- **Stored data entries**
◆ ◆ ◆

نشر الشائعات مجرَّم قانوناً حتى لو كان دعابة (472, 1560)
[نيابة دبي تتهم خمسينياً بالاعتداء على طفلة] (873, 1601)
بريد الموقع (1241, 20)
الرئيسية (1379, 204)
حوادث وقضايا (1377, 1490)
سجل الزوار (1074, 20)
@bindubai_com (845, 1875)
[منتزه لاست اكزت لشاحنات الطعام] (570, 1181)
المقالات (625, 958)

◆ ◆ ◆

- **Work item**
Write out the lines from the one containing "[نيابة دبي تتهم" through the last line of the records above. Include both of those lines and nothing else.

- **Your solution**
[نيابة دبي تتهم خمسينياً بالاعتداء على طفلة] (873, 1601)
بريد الموقع (1241, 20)
الرئيسية (1379, 204)
حوادث وقضايا (1377, 1490)
سجل الزوار (1074, 20)
@bindubai_com (845, 1875)
[منتزه لاست اكزت لشاحنات الطعام] (570, 1181)
المقالات (625, 958)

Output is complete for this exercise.